Have you ever taken any classes offered from the Africology and African American Studies department? This might be the perfect time to look into it, as they have never been more relevant. From President Obama’s last few years in office to protests starting in Ferguson and New York spreading across the nation, issues of race in the United States are constant front page news stories and affect millions of Americans every day.
Most of the students who go on to become African American Studies majors started by taking some of the classes to fulfill gen. ed. requirements or just because the topic sounded interesting. While an interesting topic is one reason to take a class, there are actually a multitude of benefits for majoring in African American Studies. For example, just some of the career doors African American Studies opens include:
The limits are really up to you as you think of new ways to apply the skills you can learn here. Even if you don’t major in AAAS, like the ~1,000 students who take classes in the department you can take away valuable lessons and perspectives that can give you a new view when approaching other departments and topics.
Some of the most popular classes to serve as an introduction to both the subject and the department as a whole are Intro to African American Studies, (obviously) Intro to African Civilization, Politics and the African American Experience, and Contemporary Africa: Struggle and Prospects.
From the department:
The mission of the Department of Africology and African American Studies (AAAS) is to provide robust and critical programs of study, research and service on the African world experience–including a particular focus on the life and culture of people of African descent in the Americas. The department pursues its mission by cultivating successive cadres of students imbued with community consciousness and equipped with intellectual tools for shaping the world of the present and the future, community engagement and pertinent careers.

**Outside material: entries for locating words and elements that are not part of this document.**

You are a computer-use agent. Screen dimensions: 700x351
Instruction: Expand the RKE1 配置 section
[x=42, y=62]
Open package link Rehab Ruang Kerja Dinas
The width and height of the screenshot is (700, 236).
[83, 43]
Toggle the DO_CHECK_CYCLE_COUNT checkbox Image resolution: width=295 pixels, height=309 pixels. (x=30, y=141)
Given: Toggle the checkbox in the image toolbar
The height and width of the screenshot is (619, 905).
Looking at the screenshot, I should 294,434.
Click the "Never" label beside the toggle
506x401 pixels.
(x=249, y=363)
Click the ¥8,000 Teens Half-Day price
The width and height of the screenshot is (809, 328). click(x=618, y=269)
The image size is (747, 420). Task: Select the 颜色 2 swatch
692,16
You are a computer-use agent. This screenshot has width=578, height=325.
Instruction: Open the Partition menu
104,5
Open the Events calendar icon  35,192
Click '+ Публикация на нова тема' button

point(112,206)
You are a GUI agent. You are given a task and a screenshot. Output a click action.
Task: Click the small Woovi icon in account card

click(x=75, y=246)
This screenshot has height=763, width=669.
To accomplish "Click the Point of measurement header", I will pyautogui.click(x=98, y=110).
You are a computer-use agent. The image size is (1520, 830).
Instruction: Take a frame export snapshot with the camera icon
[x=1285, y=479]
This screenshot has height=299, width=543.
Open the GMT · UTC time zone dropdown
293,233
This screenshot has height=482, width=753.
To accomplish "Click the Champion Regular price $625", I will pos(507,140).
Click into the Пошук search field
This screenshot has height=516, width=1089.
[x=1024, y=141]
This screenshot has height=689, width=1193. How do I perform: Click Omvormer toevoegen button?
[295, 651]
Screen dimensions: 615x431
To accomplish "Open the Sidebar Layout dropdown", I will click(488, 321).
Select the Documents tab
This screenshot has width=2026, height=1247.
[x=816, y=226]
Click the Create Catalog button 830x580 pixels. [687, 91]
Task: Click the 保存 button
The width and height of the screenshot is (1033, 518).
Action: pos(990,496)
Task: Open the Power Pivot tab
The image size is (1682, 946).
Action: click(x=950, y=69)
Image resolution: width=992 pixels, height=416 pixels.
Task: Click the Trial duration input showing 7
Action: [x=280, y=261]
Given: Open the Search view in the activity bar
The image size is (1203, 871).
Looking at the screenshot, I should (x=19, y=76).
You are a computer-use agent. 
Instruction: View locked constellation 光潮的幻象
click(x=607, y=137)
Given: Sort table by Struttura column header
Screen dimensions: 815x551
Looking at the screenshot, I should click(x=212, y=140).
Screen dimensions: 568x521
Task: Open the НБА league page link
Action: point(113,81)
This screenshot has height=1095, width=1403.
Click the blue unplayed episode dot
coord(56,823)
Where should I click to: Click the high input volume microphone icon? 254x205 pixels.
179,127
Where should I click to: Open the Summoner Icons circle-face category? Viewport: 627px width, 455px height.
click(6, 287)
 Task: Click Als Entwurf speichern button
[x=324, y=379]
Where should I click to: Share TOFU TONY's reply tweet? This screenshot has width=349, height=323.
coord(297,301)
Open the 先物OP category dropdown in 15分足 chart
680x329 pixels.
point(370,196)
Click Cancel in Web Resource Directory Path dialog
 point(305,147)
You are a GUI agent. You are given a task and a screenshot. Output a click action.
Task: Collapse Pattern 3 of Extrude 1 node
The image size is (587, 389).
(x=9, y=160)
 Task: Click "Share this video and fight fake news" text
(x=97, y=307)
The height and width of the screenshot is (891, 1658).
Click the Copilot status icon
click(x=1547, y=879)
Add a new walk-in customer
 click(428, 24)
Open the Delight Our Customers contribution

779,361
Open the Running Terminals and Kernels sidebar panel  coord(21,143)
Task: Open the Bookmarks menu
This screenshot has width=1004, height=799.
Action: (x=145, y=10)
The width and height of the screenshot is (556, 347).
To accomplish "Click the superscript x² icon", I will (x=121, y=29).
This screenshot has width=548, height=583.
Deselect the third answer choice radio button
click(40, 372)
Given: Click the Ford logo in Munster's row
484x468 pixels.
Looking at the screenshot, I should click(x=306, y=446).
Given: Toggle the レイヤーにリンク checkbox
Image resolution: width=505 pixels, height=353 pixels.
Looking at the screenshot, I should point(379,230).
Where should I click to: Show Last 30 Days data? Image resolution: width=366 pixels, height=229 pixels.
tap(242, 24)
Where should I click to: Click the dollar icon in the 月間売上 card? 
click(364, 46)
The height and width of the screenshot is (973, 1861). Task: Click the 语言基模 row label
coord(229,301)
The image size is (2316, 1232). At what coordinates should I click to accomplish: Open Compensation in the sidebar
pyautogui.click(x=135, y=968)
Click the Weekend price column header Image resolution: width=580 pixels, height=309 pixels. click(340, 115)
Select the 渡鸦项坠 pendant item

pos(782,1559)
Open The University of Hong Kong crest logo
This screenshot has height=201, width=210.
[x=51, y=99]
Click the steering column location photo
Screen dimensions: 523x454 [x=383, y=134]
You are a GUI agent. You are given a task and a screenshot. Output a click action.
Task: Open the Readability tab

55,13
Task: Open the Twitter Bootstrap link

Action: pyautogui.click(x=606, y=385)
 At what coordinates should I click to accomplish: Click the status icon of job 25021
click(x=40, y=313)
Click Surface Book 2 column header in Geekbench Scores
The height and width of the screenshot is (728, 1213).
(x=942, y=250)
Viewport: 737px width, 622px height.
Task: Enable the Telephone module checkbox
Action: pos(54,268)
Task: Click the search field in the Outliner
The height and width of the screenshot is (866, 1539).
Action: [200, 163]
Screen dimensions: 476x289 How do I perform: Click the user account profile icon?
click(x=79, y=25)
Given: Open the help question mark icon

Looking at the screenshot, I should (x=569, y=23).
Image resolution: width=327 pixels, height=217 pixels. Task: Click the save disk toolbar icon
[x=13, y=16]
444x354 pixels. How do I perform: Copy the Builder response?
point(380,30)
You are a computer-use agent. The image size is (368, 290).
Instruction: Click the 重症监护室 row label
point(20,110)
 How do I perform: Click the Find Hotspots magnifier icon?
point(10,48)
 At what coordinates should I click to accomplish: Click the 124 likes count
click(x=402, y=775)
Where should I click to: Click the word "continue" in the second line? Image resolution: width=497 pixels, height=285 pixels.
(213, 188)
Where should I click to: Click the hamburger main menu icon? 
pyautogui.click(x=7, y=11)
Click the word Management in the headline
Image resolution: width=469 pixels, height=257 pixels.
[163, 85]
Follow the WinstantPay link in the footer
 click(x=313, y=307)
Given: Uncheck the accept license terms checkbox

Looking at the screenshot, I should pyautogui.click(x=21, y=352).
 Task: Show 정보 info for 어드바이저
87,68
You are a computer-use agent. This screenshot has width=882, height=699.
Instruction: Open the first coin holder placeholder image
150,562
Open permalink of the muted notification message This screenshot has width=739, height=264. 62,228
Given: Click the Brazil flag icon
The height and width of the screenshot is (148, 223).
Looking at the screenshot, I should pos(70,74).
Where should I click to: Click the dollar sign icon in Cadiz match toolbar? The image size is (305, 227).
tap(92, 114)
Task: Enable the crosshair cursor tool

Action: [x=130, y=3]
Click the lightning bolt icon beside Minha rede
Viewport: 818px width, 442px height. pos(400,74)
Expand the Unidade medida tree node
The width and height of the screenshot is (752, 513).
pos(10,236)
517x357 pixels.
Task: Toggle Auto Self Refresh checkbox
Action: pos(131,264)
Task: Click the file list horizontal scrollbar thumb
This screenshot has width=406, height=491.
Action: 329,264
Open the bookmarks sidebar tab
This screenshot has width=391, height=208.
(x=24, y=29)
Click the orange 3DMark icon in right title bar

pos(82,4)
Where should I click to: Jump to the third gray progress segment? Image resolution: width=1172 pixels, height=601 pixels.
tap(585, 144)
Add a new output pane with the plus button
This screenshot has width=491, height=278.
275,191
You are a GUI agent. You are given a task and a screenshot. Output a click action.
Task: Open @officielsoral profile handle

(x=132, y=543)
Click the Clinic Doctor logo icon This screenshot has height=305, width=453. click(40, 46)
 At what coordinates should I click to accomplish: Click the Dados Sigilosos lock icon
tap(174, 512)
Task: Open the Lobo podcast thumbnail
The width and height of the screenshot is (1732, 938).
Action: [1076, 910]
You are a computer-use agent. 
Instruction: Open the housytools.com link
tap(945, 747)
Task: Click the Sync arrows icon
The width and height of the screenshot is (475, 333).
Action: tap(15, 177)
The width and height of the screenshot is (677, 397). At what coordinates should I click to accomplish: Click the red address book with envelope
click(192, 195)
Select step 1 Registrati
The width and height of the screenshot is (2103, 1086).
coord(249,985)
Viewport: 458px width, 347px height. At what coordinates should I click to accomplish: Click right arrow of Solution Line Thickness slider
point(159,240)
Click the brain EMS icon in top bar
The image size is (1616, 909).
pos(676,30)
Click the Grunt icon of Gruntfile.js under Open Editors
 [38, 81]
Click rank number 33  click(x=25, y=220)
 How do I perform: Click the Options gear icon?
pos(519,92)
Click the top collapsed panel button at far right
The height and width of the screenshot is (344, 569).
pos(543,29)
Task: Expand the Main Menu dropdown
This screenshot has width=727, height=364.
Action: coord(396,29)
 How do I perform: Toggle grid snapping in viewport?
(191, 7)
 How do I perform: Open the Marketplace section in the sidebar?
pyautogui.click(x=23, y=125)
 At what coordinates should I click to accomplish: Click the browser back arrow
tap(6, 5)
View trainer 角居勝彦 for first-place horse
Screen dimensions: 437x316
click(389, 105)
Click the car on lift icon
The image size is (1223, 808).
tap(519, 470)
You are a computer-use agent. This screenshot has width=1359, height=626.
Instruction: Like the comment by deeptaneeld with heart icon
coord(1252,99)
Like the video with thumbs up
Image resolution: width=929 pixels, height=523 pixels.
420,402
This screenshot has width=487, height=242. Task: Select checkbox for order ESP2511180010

AAAS engages in its study of the African descent population in the United States, the African diaspora, and the African continent itself, using a broad array of interdisciplinary tools. It has touchstones in all branches of human endeavor. The multi-racial and multi-ethnic reality that is the United States and the world today has been shaped by the grand forces of human history, including science, technology, culture, entrepreneurship, environment, politics, literature, art, law, and education. Together with the overarching themes of the human experience–ideas, power, structure, and sustainability—these forces predominate as items of study within the multi-subject curriculum of AAAS.
All students graduating from EMU will enter a world in which these same forces and concerns will be all defining. Interweaving themselves throughout every geo-political setting in the world will be the variables of race, ethnicity, class, religion, and gender–issues at the heart of the inquiry in AAAS. Ultimately, a graduate of African American Studies is expected to possess knowledge, skills, and techniques necessary for effective functioning in a multicultural, multiracial, and technologically advanced society.
As a concrete expression of its mission, the department currently offers a bachelor’s degree program in African American Studies, a minor in African American Studies, a graduate certificate in African American Studies and an undergraduate certificate in African Studies.